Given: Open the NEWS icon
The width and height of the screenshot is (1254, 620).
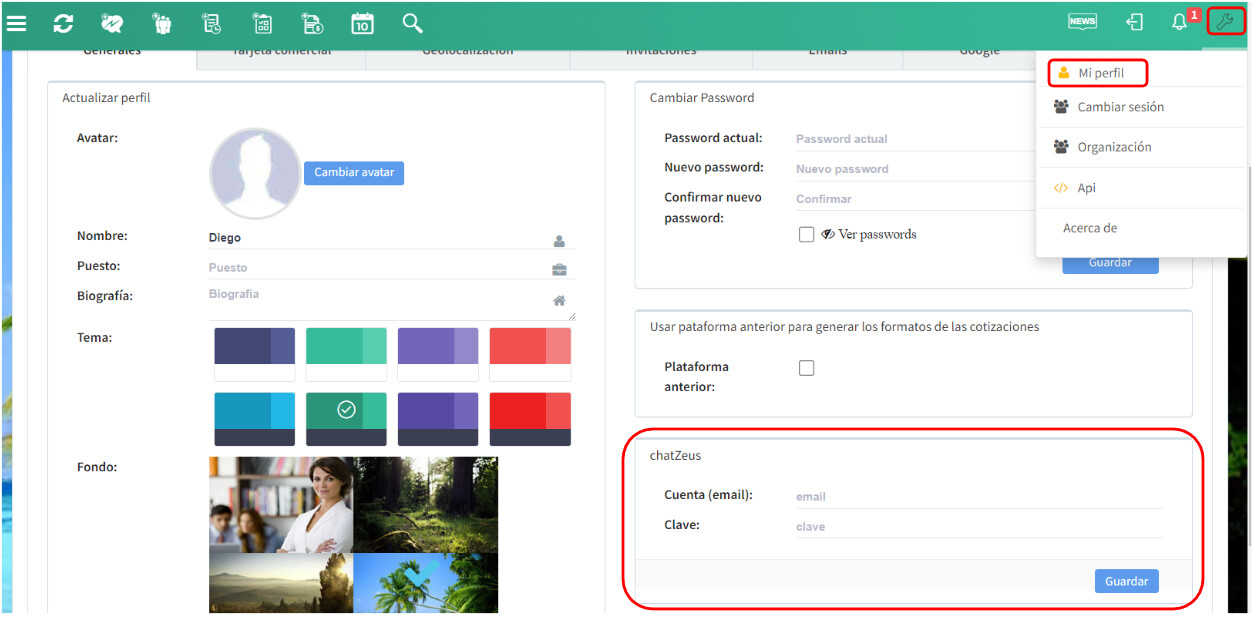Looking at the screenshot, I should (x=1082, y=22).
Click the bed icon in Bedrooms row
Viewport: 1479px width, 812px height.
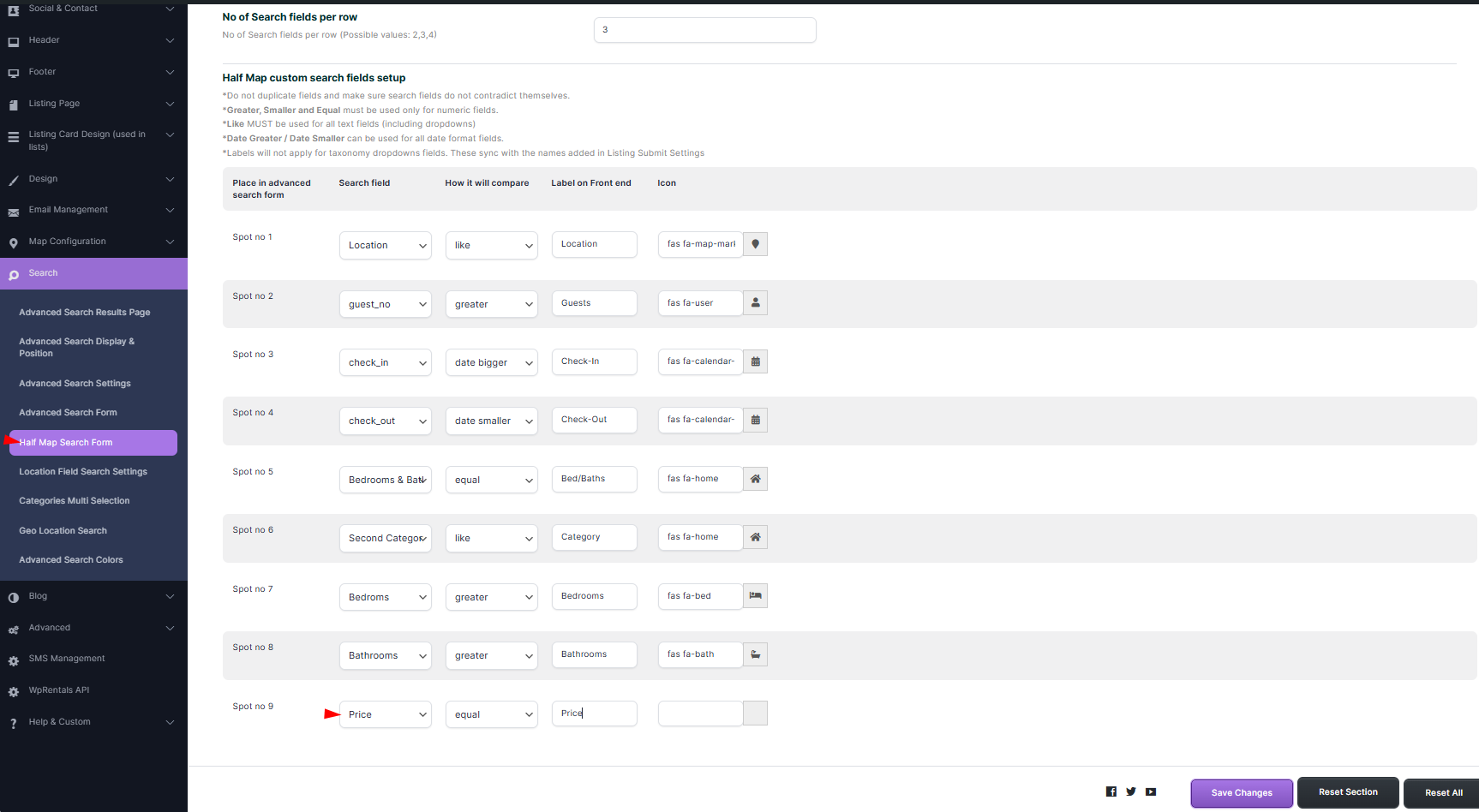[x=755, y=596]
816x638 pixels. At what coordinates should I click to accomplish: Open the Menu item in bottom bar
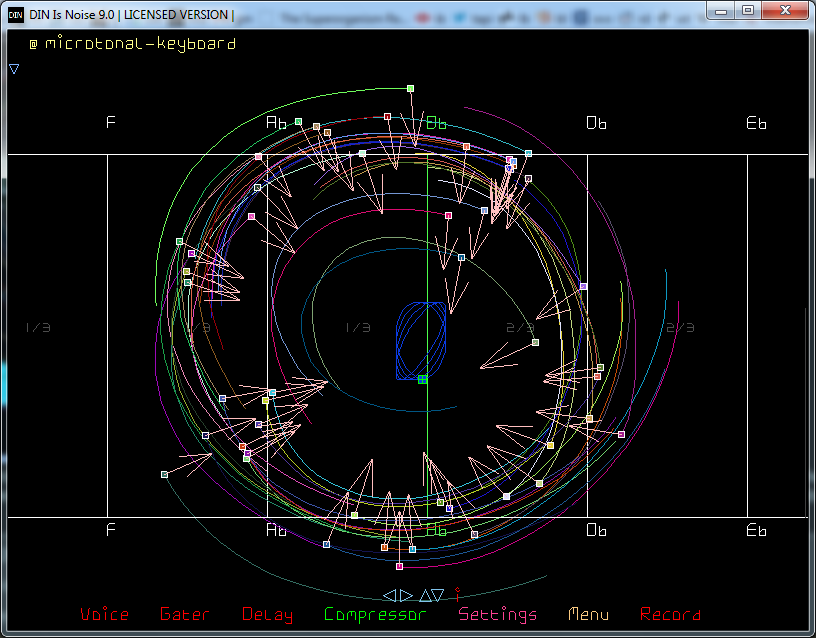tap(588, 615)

★ ★ ★ ★

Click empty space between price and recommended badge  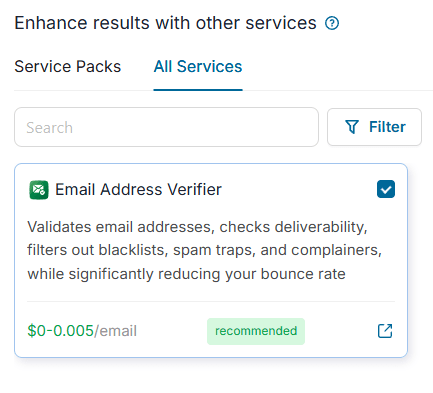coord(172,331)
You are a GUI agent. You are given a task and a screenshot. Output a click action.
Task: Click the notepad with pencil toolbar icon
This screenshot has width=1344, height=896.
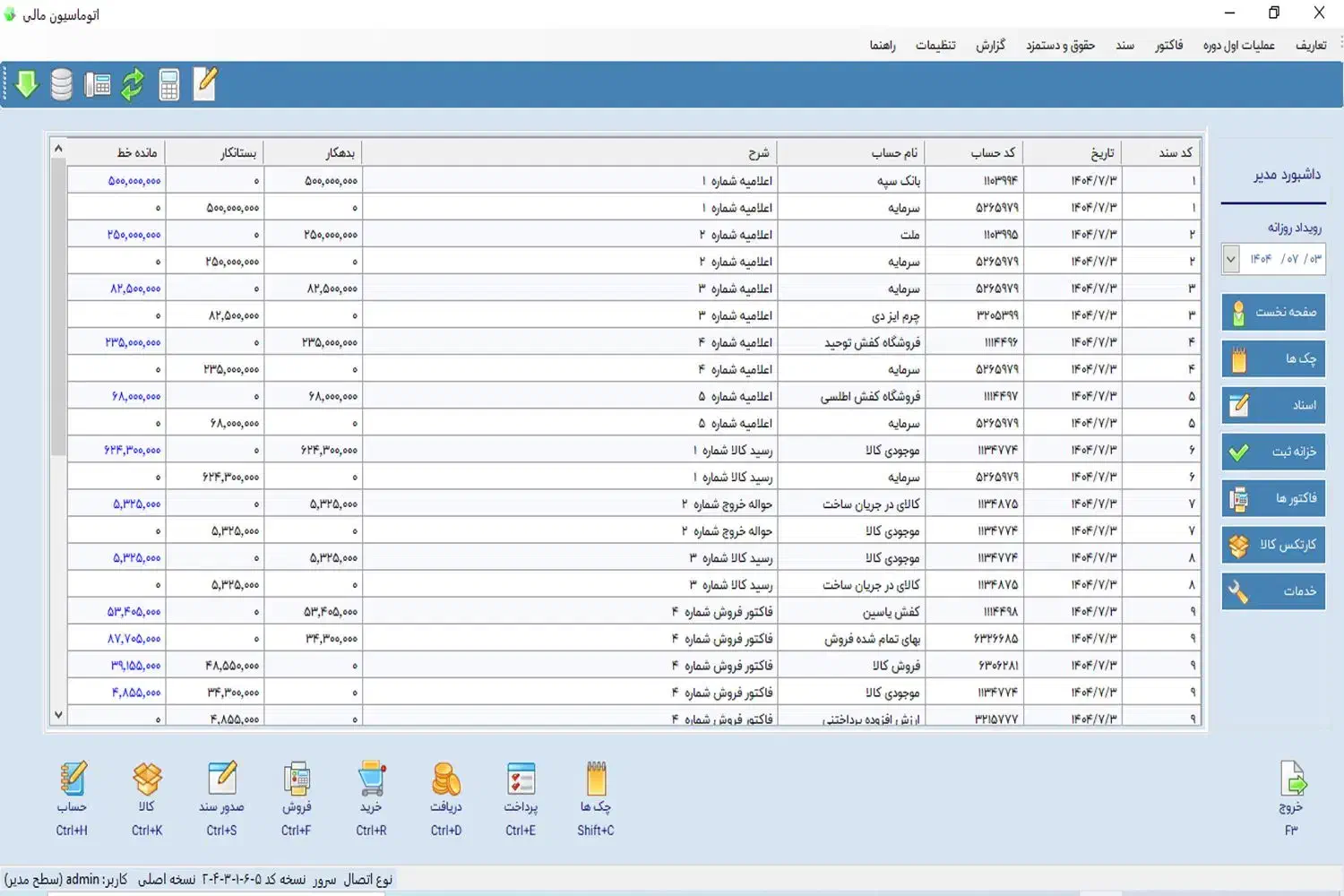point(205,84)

★ ★ ★ ★

| WHAT TO WORK ON |
Go through the listing above and copy each line in which the string "icon" is found.

| TASK RESULT |
Given: Open the NEWS icon
Click the bed icon in Bedrooms row
Task: Click the notepad with pencil toolbar icon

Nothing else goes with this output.